The U.S. Department of Justice announced on Friday that the Boeing Company (“Boeing”) has agreed to pay $23 million to the federal government to settle allegations made by a number of relators that the aerospace and defense industry giant submitted false claims for labor charges in connection with its contracts with the U.S. Air Force to maintain, repair, and modify the C-17 Globemaster aircraft. Boeing is the world’s largest combined manufacturer of commercial jetliners and military aircraft and the world’s second largest defense company. The C-17 Globemaster aircraft, which is both manufactured and maintained by Boeing, is one of the military’s major systems for transporting troops and cargo throughout the world. The whistleblowers will collectively receive $3.9 million for their role in the litigation. The settlement came as a result of the unsealing of the complaint and the government’s election to intervene in the case.
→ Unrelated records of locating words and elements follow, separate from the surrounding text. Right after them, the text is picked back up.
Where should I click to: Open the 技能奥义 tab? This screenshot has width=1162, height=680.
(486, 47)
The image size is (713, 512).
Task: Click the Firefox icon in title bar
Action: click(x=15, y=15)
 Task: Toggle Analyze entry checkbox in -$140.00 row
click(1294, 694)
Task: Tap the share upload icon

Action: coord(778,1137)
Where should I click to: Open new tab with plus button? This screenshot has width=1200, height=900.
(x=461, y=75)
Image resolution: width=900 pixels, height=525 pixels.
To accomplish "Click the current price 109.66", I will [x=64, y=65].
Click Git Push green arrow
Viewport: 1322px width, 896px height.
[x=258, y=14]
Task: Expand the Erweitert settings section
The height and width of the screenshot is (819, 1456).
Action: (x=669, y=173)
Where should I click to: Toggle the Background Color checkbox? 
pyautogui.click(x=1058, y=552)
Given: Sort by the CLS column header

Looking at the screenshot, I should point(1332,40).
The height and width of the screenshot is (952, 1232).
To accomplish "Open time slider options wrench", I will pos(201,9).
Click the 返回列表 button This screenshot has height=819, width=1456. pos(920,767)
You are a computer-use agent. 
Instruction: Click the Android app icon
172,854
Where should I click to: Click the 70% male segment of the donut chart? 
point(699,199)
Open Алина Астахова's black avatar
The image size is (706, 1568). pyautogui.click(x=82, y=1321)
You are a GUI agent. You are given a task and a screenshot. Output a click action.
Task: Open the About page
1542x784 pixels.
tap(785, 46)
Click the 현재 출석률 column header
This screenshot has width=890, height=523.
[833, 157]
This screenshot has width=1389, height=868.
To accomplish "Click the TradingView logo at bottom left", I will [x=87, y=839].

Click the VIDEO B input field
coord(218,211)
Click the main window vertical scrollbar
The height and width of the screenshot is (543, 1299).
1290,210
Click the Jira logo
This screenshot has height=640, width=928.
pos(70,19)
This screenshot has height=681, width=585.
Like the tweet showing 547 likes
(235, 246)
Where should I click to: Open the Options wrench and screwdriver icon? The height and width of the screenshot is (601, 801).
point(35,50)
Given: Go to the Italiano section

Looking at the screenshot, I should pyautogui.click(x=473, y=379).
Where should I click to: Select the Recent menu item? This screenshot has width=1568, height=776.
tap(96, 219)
The complaint was filed in 2007 by several experienced aircraft mechanics and technicians working at Boeing Support Systems – San Antonio. At that location, a significant percentage of work is devoted to U.S. Air Force programs. Before work on an aircraft covered by one of the contracts can proceed, the government contracting officer responsible for administering the contract sends a Letter of Authority to Boeing. The letter authorizes an estimated amount of funding and defines the scope of the work. Most of the work is pre-funded and can therefore begin as soon as the aircraft arrives for service. Planned aircraft work is typically paid for under a firm-fixed price contract or an incentive contract. Alternatively, work labeled “Over-and-Above” or “RED-X” refers to unplanned work discovered in the course of performing planned work. The government anticipates that 25% of the total labor hours on an aircraft will be for RED-X work and often plans accordingly. RED-X work is paid by the government on the under a times and materials contract providing for the acquisition of supplies and services on the basis of direct labor hours at specified fixed hourly rates (that include wages, overhead, administrative expenses, and a profit) and the actual cost of materials. But because a times and materials contract can fail to incentivize the contractor to control costs or maximize labor efficiency, such contracts are often limited to circumstances where it is not possible to accurately estimate the extent or duration of the work or to reasonably anticipate costs. Although Boeing internally manages the costs and charges imputed to the performance of work on each task, the costs and charges of all tasks are reported to the government in the aggregate for each aircraft.
The qui tam complaint specifically alleged that Boeing has taken advantage of the differing contract structures to systematically misrepresent costs and charges incurred as RED-X work when they were in fact the costs and charges incurred as part of planned work. This cost shifting allegedly allowed Boeing to maximize its profits by avoiding the risk of bearing unanticipated costs on planned work performed pursuant to a firm-fixed price contract or an incentive contract. It also allegedly allowed the company to meet or exceed cost targets on which incentive fees and awards are based. The complaint details several e-mails from a senior manager stating, for example, “We ALL know this is what is happening and someday somewhere somebody will have to answer to an auditor for it…!” Another e-mail from a project manager indicated that he had “long suspected that we have been negligent in our labor accounting responsibilities” and warned that “many of these infractions could not be justified during a DCAA audit, which means they could be deemed ILLEGAL.” Employees were also allegedly instructed to charge time to aircraft tasks when they were engaged in off-aircraft activities such as medical visits or human resource visits.
Boeing employs over 150,000 people in 48 states of the U.S. and across 67 countries. Boeing is party to many contracts with the federal government, including all branches of the U.S. military, NASA, and the Department of Homeland Security. Boeing and its subsidiaries are organized based on the products and services that they offer and operate in six principal segments: Boeing Capital Corporation, Commercial Airplanes, and four segments comprising its Integrated Defense System (“IDS”) business; Aircraft and Weapon Systems, Network Systems, Support Systems, and Launch and Orbital Systems. Boeing’s IDS business is responsible for the development, modification, production, research, and support of aerospace and defense products and their related systems and services. IDS’s primary customer is the U.S. Department of Defense (“DOD”)—at times accounting for over 90% of the revenue received by IDS.